Une voix ou des voix ? Le cas de Gary, né Roman Kacew, est hors norme. Les pseudonymes (Lucien Brûlard, René Deville, Fosco Sinibaldi, Shatan Bogat pour n’en citer que quelques-uns) embrayaient l’écriture sur des vies nouvelles ; c’est cependant la création du personnage d’Ajar qui l’a doté d’une seconde voix véritable, que les lecteurs contemporains ont nettement différenciée de celle de cet écrivain déclaré « en fin de parcours » nommé Romain Gary. Mais en bon romancier Gary ne s’est pas contenté de deux personnalités. De Tulipe à Europa, de La Danse de Gengis Cohn aux Enchanteurs ou Vie et mort d’Émile Ajar, l’œuvre signée du nom de Romain Gary semble déjà elle-même composée de plusieurs voix. Caméléon et ventriloque, Gary anime et fait parler, traverse les générations, passe d’un univers à un autre – peu d’œuvres sont aussi diverses et ont traité de sujets aussi variés dans la littérature française d’après-guerre.

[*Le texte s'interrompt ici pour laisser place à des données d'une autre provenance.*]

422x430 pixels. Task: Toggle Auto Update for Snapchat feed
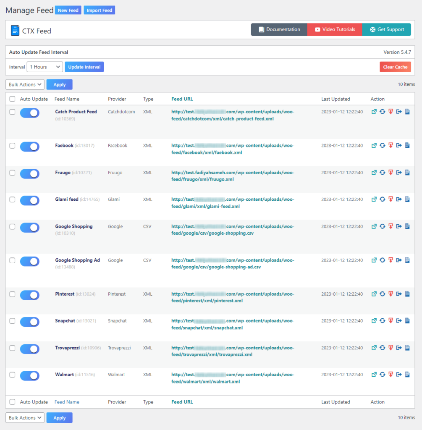30,322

Mais Gary/Ajar, c’est en même temps une seule voix. En témoigne la vision lucide de l’homme et de l’histoire qu’il s’est forgée dans la France libre, à laquelle il a été fidèle jusqu’à son dernier texte, son dernier souffle. En témoigne aussi, des Racines du ciel qu’il qualifiait de « premier roman écologique » à Gros-Câlin, en passant par L’Homme à la colombe ou Chien blanc, son attention précoce au vivant et à l’animalité, envisagés selon des dimensions politiques et éthiques qui sonnent comme un cri d’alarme précurseur. Une voix aussi parce qu’il semble que jamais Gary ne trouve mieux sa propre musique que lorsqu’il se rapproche de l’oralité, comme lorsque, sous le couvert d’Ajar, il lâche sa plume. Et, plus caractéristique encore : son humour, qualité littéraire rare.

1914-2014 : Gary aurait eu cent ans cette année. Ses romans sont lus plus que jamais, et par toutes les générations. Variée mais constante, cette voix singulière constituera le cœur de notre interrogation, aussi bien du point de vue de l’histoire littéraire et politique que de la réflexion thématique ou stylistique. Une lecture du comédien Bruno Abraham-Kremer et une présentation par Philippe Kohly de son documentaire Romain Gary ou le roman du double permettront enfin d’en restituer la dimension sonore et vivante.